In February 2026, security researchers disclosed a coordinated supply chain attack against ClawHub, the skill marketplace for OpenClaw — the AI agent framework I use to run my homelab's automation. The campaign, dubbed ClawHavoc, planted somewhere between 341 and 900+ malicious skills designed to steal SSH credentials, crypto wallet keys, and browser passwords. On macOS, the payload was Atomic Stealer (AMOS). On Windows, a credential harvester. Both phoned home to the same command-and-control infrastructure.

I run four AI agents through OpenClaw on my homelab — Nyx, Prometheus, Ares, and Aegis — so this wasn't a theoretical risk. It was time for a full audit.

## Starting With the Attacker's Question

The first thing I needed to know: had I ever installed anything from the ClawHub marketplace itself? That's where the malicious skills lived.

I checked the actual install directory — `~/.openclaw/skills/` — where ClawHub registry installs land. It was empty. I'd never pulled a single skill from the marketplace. Every skill running on Nyx had been custom-built by hand or sourced directly from a verified upstream CLI tool, installed via Homebrew from known publishers.

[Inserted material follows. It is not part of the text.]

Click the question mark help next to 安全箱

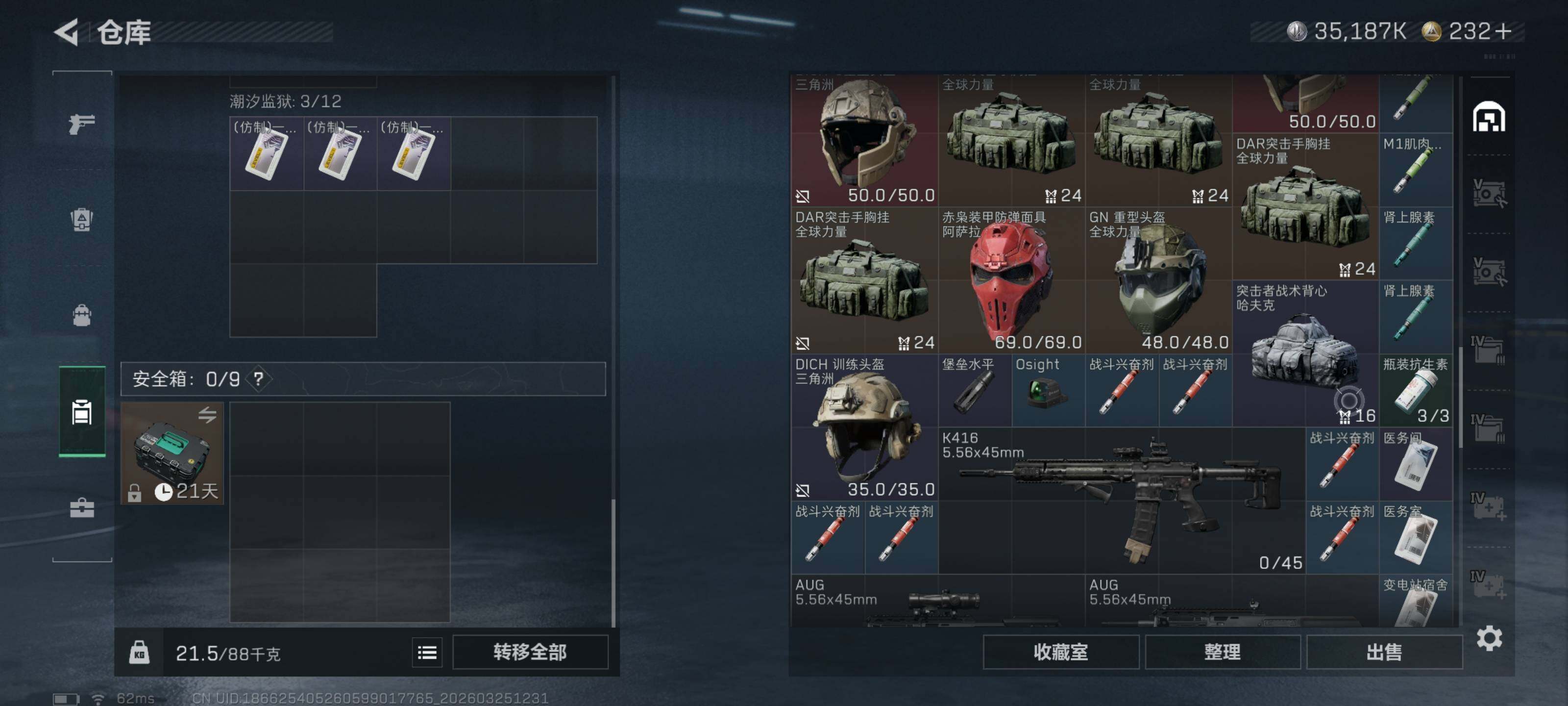pyautogui.click(x=259, y=379)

I went through all seventeen active skills one at a time, tracing each one back to its source. Custom scripts I'd written myself. Verified package managers. Nothing from the compromised marketplace. Zero exposure.

There was a second vulnerability tied to the same disclosure — CVE-2026-25253, a one-click remote code execution flaw via WebSocket hijacking that could be exploited even against localhost connections, with a CVSS score of 8.8. The fix was simpler than the audit: update OpenClaw to the patched version and move on.

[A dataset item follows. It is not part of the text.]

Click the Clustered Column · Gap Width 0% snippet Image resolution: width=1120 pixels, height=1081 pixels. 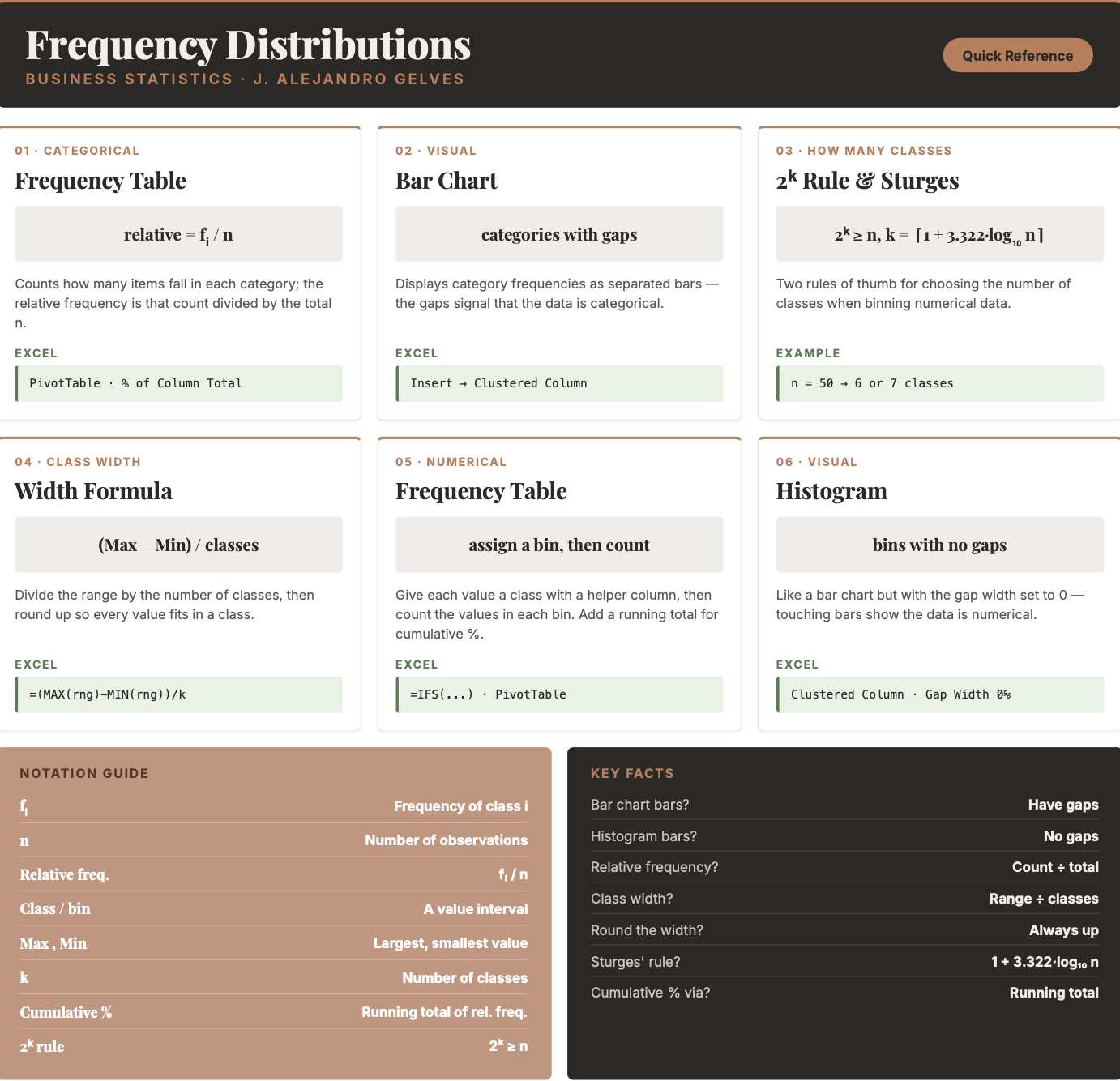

## The Real Problem Was Somewhere Else Entirely

While I was in the middle of that audit, I discovered Atlas — my actual homelab server — was completely unreachable. Not slow, not degraded. Zero response on any network path. A full power cycle was the only way back in.

Once it came back up, three containers had failed to restart cleanly: Grafana, qBittorrent, and one of my security monitoring tools. Grafana had hit a Go runtime panic from a boot-order race condition. qBittorrent's VPN container, Gluetun, had hit a similar timing issue. The third had a stale PID file left behind from the crash, buried inside Docker's overlay2 filesystem layer. I had to trace it down using `docker inspect` to find the exact upper directory, then manually delete the stale file before the container would start again.

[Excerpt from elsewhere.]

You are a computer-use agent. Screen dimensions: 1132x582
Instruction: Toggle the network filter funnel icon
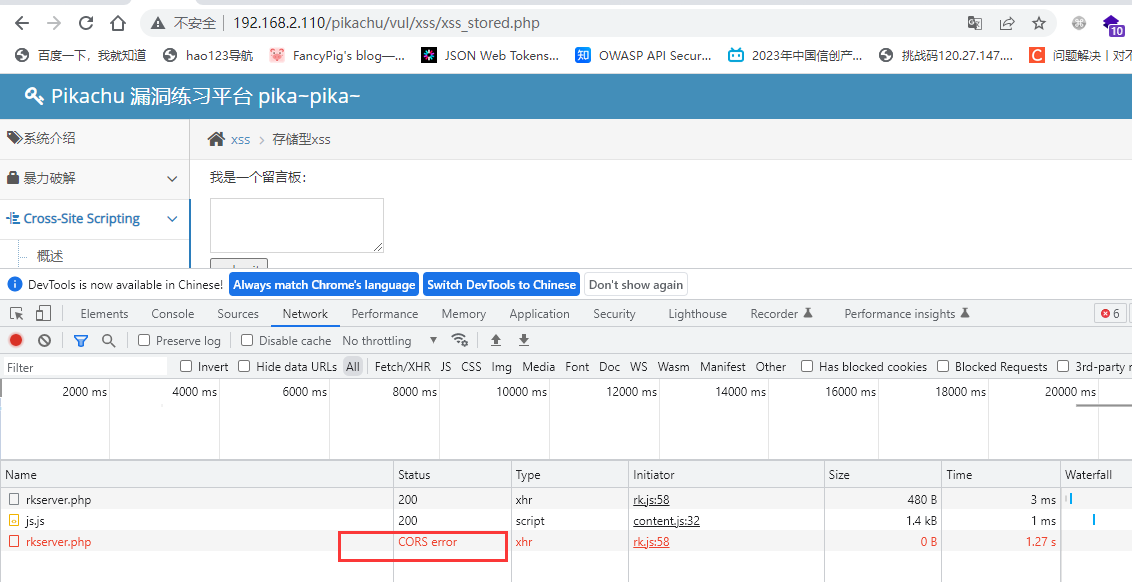[81, 341]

All three came back clean after that.

## A Second, Unrelated Vulnerability Surfaces

While I had the hood open, I found something else worth fixing immediately: CVE-2026-31431, nicknamed "Copy Fail," a local privilege escalation vulnerability affecting every Linux kernel since 2017, actively being exploited in the wild at the time. It worked through the `algif_aead` kernel module.

The module wasn't loaded on Atlas, which meant I wasn't immediately vulnerable, but I wasn't taking chances. I wrote a modprobe block to disable it outright, then ran a full kernel upgrade — from 6.17.13-6-pve to 7.0.2-2-pve, the patched build. Proxmox itself got bumped to 9.1.9 in the same pass, which also happened to resolve a separate CERT-Bund XSS advisory I'd been tracking.

## What This Incident Reinforced

None of this happened because of a single mistake. It happened because I treat infrastructure security as an ongoing practice, not a one-time setup. The ClawHavoc audit took time precisely because I went skill-by-skill instead of assuming I was fine. The kernel patch happened because I was already in the system fixing something else and didn't want to leave a known exploit on the table, even an inactive one.

If you're running any kind of AI agent framework with a plugin or skill marketplace, the lesson is straightforward: know exactly where every piece of code in that ecosystem actually came from. "I don't remember installing that" is not an acceptable answer when credential theft is on the line.